[DATASET EXCERPTS — start]
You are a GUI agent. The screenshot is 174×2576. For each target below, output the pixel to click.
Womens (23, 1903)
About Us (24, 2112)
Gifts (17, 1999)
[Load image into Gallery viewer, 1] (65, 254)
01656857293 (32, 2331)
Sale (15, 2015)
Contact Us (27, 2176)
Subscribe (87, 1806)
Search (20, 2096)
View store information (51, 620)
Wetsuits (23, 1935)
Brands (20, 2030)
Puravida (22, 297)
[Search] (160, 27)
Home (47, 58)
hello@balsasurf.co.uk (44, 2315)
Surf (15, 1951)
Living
[DATASET EXCERPTS — finish]
DIRECTIONS: Repeat all the records. Match each line exactly.

EXPECTED OUTPUT:
You are a GUI agent. The screenshot is 174×2576. For each target below, output the pixel to click.
Womens (23, 1903)
About Us (24, 2112)
Gifts (17, 1999)
[Load image into Gallery viewer, 1] (65, 254)
01656857293 (32, 2331)
Sale (15, 2015)
Contact Us (27, 2176)
Subscribe (87, 1806)
Search (20, 2096)
View store information (51, 620)
Wetsuits (23, 1935)
Brands (20, 2030)
Puravida (22, 297)
[Search] (160, 27)
Home (47, 58)
hello@balsasurf.co.uk (44, 2315)
Surf (15, 1951)
Living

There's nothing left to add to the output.